Dataset entries
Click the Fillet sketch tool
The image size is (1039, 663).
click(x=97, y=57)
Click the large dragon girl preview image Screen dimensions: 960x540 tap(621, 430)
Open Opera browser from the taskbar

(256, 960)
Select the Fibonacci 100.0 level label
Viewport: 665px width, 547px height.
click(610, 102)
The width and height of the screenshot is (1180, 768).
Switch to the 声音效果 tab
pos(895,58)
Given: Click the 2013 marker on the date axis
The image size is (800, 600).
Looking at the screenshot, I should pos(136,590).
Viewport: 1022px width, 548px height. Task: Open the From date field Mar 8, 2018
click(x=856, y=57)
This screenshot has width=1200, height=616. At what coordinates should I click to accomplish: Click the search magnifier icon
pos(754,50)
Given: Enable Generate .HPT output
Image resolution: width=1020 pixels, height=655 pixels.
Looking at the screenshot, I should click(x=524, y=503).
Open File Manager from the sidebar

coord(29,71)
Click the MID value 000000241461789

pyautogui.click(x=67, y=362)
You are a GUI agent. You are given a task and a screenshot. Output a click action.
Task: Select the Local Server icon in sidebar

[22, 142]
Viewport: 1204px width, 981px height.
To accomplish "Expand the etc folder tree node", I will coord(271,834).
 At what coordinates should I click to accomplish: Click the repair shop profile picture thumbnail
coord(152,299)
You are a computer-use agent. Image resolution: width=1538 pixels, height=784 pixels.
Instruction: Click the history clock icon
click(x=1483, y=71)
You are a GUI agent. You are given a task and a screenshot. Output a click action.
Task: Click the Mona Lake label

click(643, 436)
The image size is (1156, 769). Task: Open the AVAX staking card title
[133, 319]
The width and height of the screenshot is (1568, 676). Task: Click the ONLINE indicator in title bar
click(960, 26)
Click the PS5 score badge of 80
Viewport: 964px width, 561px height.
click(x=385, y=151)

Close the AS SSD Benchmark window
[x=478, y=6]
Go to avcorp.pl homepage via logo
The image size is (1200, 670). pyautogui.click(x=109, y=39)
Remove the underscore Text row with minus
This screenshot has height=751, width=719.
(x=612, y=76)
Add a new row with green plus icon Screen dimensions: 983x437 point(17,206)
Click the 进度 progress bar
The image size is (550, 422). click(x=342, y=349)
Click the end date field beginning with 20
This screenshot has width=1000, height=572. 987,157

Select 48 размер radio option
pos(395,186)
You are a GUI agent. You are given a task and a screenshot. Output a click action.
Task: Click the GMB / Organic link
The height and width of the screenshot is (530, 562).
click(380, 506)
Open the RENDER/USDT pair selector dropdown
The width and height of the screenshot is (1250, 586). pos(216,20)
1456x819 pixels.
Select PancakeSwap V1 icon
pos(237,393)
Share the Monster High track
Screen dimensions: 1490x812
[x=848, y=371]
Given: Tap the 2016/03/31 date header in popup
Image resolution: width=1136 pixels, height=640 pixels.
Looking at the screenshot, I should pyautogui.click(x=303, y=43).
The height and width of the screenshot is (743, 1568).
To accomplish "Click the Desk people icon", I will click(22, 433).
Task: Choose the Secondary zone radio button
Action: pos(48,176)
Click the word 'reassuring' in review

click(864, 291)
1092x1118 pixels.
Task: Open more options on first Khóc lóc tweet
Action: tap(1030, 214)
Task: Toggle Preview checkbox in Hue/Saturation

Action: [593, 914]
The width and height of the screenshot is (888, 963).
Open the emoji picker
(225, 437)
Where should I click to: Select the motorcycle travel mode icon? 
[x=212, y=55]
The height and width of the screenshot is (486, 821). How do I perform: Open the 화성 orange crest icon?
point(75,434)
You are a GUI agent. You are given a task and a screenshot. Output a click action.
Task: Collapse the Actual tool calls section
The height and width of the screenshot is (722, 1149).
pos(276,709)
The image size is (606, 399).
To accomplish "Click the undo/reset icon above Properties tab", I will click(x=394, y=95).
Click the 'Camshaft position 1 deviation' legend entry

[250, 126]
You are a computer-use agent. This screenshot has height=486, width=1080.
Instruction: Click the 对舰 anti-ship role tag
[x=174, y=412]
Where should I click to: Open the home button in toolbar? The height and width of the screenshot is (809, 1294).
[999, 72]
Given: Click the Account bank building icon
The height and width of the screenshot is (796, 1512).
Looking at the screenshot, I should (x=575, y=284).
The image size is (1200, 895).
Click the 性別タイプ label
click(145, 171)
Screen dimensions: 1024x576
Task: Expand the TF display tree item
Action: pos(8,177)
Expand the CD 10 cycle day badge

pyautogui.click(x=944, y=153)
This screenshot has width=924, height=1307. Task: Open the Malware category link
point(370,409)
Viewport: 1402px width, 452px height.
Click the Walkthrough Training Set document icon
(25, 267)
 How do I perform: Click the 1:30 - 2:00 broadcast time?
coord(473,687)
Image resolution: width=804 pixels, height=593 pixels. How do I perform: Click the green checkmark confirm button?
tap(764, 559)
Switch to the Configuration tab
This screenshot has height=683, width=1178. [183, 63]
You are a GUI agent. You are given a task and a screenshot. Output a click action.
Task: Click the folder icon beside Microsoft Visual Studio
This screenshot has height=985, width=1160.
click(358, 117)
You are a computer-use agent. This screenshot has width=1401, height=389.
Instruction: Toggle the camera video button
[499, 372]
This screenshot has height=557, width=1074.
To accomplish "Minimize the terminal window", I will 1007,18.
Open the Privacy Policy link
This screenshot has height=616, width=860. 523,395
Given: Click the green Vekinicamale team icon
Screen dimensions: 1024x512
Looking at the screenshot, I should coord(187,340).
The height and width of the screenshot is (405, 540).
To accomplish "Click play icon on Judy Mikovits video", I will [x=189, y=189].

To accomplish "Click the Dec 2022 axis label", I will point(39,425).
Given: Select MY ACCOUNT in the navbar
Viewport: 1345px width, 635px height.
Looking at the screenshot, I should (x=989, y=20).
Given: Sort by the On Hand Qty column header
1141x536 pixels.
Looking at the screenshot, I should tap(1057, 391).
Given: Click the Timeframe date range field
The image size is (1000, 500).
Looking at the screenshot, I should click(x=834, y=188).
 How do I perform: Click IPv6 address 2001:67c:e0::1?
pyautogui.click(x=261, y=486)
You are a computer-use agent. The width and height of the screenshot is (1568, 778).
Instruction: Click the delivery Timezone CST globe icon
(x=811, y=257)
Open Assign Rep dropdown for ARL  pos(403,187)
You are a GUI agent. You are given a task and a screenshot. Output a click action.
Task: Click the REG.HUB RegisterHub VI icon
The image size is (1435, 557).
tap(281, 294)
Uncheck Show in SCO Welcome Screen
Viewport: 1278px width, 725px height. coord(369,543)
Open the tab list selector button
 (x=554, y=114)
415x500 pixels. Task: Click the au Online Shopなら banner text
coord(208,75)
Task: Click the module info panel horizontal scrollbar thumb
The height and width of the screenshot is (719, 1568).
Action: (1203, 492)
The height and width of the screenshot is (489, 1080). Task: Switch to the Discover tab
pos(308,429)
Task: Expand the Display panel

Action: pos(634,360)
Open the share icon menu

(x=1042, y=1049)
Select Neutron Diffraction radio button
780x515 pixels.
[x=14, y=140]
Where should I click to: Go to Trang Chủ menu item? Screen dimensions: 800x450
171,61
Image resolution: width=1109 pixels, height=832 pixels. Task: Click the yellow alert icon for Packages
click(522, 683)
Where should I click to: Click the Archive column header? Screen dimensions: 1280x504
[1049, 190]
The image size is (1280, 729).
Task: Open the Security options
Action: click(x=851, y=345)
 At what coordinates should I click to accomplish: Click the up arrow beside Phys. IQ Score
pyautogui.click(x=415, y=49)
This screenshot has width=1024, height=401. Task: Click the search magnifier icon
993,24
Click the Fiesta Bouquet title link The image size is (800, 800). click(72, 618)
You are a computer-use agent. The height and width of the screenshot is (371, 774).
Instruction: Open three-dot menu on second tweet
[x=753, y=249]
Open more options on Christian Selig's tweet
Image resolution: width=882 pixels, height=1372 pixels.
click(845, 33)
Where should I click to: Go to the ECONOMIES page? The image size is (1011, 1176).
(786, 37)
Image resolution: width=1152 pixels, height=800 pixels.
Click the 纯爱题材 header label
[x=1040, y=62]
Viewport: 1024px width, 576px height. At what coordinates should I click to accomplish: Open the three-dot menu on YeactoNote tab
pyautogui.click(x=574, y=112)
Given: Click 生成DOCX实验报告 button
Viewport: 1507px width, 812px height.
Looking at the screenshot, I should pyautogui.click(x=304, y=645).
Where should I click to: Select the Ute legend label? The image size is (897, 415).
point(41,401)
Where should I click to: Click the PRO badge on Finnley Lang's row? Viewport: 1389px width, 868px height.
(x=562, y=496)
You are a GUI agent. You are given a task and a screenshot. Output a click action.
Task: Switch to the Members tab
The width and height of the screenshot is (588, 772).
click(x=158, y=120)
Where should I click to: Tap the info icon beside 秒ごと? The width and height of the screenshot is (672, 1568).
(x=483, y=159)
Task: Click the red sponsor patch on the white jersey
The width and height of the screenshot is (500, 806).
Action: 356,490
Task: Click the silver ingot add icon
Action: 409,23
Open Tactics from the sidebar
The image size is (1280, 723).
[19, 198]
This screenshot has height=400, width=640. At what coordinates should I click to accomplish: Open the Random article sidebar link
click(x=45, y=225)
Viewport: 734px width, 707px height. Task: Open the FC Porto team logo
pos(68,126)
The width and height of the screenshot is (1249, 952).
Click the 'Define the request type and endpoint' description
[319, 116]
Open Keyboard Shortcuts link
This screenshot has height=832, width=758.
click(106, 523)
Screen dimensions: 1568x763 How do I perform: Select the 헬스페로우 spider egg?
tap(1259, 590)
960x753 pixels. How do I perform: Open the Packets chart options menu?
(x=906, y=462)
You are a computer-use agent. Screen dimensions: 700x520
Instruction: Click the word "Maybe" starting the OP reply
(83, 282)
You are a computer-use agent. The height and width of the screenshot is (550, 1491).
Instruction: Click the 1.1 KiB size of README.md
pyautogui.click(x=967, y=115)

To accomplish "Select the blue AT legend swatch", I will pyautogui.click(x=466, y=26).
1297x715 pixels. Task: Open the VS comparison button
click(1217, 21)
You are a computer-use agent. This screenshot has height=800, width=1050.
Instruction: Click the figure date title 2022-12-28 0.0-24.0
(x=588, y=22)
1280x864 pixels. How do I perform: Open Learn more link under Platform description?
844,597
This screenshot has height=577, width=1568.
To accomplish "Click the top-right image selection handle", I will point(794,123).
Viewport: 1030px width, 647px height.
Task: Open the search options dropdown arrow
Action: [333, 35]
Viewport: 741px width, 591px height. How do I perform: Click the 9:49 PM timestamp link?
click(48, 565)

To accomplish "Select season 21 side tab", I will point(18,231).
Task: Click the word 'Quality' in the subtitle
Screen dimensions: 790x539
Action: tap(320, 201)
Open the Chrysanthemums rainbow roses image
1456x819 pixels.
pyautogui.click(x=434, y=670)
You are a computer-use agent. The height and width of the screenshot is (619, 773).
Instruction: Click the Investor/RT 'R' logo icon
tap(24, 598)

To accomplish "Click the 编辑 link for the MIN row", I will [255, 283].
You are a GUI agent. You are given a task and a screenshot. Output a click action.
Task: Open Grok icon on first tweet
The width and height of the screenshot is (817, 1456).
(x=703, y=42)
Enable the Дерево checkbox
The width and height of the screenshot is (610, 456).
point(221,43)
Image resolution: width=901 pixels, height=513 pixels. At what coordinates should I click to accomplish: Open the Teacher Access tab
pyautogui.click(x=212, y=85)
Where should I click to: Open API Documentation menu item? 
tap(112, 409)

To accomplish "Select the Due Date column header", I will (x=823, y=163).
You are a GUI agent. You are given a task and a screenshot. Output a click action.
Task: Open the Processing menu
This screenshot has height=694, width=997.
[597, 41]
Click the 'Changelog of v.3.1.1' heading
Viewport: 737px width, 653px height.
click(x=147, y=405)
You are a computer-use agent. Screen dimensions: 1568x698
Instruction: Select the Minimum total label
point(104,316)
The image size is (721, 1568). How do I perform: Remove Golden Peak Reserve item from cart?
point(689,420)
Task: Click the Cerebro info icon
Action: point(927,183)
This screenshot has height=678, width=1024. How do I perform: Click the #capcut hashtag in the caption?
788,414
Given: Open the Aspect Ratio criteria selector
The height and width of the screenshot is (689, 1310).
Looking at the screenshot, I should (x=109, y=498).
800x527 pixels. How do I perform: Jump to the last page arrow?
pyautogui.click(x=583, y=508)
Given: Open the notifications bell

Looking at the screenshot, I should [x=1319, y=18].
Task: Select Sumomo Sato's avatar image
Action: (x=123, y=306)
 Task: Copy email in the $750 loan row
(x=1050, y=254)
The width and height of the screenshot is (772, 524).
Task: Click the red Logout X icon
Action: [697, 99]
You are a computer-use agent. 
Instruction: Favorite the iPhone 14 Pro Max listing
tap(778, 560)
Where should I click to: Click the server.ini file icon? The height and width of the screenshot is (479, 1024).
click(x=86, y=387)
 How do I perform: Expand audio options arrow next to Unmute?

# [TASK]
Copy each line above that contains the string "axis".

# [RESPONSE FOR THIS EXERCISE]
Given: Click the 2013 marker on the date axis
To accomplish "Click the Dec 2022 axis label", I will point(39,425).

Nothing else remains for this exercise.